Figure 3.

Divergent regulation of glutamatergic and GABAergic synapses in the subplate following knock-down of STXBP1. (A) Left shows a western blot showing knock-down of STXBP1 protein in a whole slice at 16 pcw following 14 DIV with scrambled control (Ctr) or STXBP1 shRNA. Right shows a quantification of band intensity showing a ∼50% reduction in STXBP1 levels (unpaired t-test, taken from n = 8 slices/condition from three human samples). (B) Left shows the example subplate neurons infected with scrambled control or STXBP1 shRNA for 14 DIV at 16 pcw. Note the putative axons highlighted with the arrows. Right shows the quantification of primary neurite number and length reveals no gross morphology changes in both conditions (n = 30 cells from 15–18 slices and three human samples). (C and E) Quantification of glutamatergic synapses (arrows) (C) and GABAergic (E) synapses (arrows) in the subplate at 16 pcw following 2 weeks of scrambled control or STXBP1 shRNA by colocalization of pre- and post-synaptic markers.

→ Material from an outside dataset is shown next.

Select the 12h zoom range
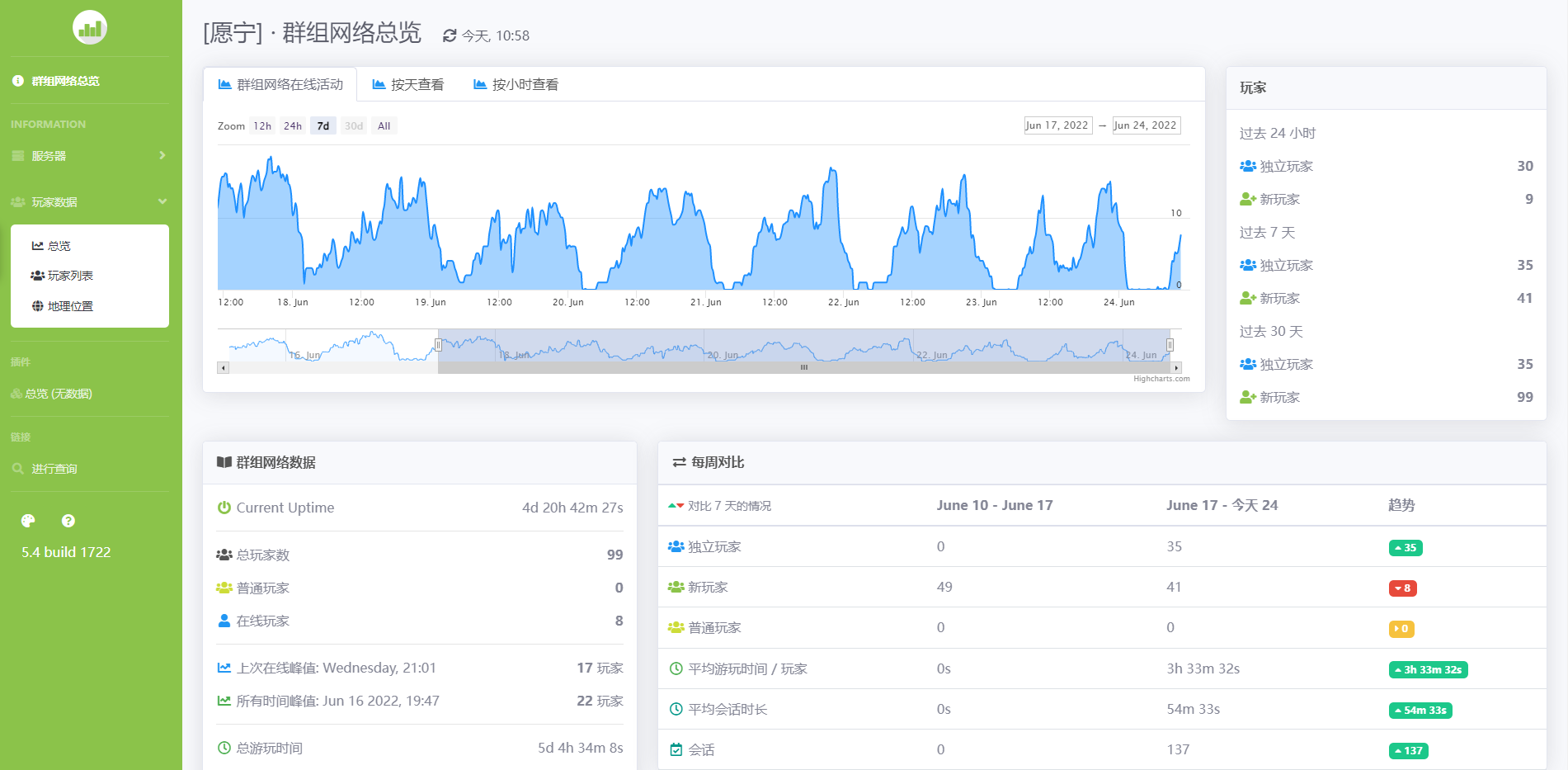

Analysis performed using an unpaired t-test, n = 8–10 slices per condition from three human samples. (D and F) Representative miniature glutamatergic post-synaptic currents recorded at −60 mV (D) and miniature GABAergic post-synaptic currents recorded at 0 mV (F) from 16 pcw subplate cells in both genetic conditions. The frequency and amplitude of events (starred) were quantified (unpaired t-test, n = 12 cells and 7–9 slices per condition from three human samples). Data presented as scatter plots and mean ± SEM displaying all slice data-points with each human sample per condition represented by a different colour shade.